In poche parole e nel giro di cinque minuti, ve lo garantisco, è stato compiuto con queste affermazioni un salto culturale che in trent’anni non mi era ancora capitato di vedere, di certo non in prima serata. L’apice del salto, a mio parere, è stato quando con forte provocazione l’artista ha affermato: "Perché non ce la prendiamo con una deformazione volontaria? Perché una con le tette che sembrano la cupola di San Pietro rientra nel concetto di normalità e una persona senza braccio no? Non si capisce!" È vero, Lucianina, proprio non si capisce perché ci ostiniamo a considerare normale un’idea di perfezione imposta dall’alto, dalla pubblicità, dai media ma anche dai nostri luoghi comuni. Senza saperlo sei riuscita a regalarci una bella lezione di pedagogia. E voi, avete visto la trasmissione? Scrivete le vostre impressioni a claudio@accaparlante.it o sulla mia pagina facebook.

Claudio Imprudente

Cervello accessibile? Sì, grazie, Superabile, Maggio 2012

"Certamente si può definire ‘di moda’ – o per lo meno si auspica che diventi sempre più tale – quell’accessibilità intesa come un piccolo scivolo che rende percorribili alcuni gradini. Molto meno di moda, invece, è il pensare in maniera accessibile e magari agire di conseguenza, dando cioè accesso ai diritti, alle necessità e forse anche ai desideri di tutti". Non avrei mai creduto che questa bellissima frase del mio amico Giorgio Genta, presidente dell’ABC (Associazione bambini cerebrolesi) Liguria, mi avrebbe coinvolto tanto da accettare di far parte della giuria che valuterà le opere del concorso "Cervello accessibile". Dietro il progetto c’è un’intuizione davvero originale e innovativa: utilizzare la creatività con un nuovo obiettivo, aprire un diverso punto di vista sul mondo della disabilità per modificarne l’immagine. Creare un differente orizzonte culturale è un’idea che mi ha sempre affascinato molto, parte fondamentale in tutto il mio percorso professionale, prima come formatore e poi come scrittore.

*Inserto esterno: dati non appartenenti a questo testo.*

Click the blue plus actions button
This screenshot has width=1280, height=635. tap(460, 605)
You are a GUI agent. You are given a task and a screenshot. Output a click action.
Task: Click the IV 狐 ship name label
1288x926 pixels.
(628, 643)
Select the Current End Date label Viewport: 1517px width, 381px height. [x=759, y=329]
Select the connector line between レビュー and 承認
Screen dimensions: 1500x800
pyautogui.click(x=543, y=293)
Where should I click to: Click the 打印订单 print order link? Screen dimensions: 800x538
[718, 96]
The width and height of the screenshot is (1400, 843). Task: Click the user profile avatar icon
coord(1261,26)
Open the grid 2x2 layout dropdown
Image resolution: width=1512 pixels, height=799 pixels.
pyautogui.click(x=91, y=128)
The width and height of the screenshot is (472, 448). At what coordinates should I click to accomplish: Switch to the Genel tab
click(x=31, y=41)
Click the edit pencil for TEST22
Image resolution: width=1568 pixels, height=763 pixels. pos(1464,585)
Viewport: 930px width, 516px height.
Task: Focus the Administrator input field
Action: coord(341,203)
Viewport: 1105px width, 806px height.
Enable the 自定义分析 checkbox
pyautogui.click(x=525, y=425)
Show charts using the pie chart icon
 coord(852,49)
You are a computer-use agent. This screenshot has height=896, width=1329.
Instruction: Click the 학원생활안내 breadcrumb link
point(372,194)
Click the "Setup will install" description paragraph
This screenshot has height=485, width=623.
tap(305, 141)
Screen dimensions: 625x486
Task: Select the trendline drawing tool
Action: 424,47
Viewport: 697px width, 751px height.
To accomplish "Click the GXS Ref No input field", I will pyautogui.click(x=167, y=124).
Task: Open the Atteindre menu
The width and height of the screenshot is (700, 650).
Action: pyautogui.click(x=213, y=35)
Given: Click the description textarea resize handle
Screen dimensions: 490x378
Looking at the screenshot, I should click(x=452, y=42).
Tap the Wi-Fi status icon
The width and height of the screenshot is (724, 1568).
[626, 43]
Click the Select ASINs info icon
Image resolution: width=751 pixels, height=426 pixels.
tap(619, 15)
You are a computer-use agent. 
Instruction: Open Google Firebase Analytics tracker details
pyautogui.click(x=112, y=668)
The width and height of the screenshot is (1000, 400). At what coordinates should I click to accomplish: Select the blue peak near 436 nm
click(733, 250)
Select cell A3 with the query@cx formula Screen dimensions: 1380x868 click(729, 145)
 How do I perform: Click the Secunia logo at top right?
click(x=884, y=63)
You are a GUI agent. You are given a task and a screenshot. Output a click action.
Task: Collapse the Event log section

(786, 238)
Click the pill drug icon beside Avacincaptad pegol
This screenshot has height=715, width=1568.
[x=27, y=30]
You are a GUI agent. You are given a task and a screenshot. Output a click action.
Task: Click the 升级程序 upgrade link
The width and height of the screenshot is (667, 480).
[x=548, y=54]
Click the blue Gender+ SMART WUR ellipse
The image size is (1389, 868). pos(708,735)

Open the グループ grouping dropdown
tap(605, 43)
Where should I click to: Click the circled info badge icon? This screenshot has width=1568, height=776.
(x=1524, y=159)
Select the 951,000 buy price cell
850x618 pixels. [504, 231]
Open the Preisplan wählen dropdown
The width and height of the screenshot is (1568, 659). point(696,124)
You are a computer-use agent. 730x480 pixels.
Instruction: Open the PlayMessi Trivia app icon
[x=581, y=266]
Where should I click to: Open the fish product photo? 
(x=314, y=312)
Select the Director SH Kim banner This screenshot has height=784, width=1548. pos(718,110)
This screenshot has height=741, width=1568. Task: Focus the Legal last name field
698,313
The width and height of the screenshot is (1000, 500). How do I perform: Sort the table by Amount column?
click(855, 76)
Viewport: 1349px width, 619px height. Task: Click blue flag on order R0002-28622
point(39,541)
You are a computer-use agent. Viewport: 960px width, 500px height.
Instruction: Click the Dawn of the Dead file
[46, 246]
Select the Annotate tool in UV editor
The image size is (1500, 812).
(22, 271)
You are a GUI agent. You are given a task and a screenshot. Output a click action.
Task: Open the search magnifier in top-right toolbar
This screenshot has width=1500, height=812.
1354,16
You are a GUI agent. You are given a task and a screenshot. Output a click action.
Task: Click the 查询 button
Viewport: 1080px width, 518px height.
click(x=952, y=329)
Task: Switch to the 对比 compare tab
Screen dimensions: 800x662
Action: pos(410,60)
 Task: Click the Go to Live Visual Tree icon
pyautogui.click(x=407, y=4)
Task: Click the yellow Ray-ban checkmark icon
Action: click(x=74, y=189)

Il concorso è organizzato dal CRIBA (Centro Regionale di Informazione sul Benessere Ambientale) ed è aperto alle classi prime, seconde e terze del corso di grafica della "Scuola internazionale di Comics" di Reggio Emilia. I lavori dei ragazzi sono già visibili sul sito ufficiale di "Cervello accessibile" e hanno chiaramente l’intento di mostrare tramite la comunicazione una visione "diversa" della disabilità. Questo fine settimana presso il famoso quartiere fieristico di Bologna si terrà l’evento Expo Sanità 2012 (16-19 maggio), all’interno vi sarà lo stand del CRIBA dove sarà possibile osservare in anteprima questi lavori dal vivo, in attesa della mostra ufficiale che partirà da fine giugno. Io sicuramente farò un salto, per curiosare e verificare di persona le qualità di questi giovani artisti! Appuntamento dunque all’Expo, diamo fiducia alla creatività, un’arma non convenzionale che può salvare questo mondo!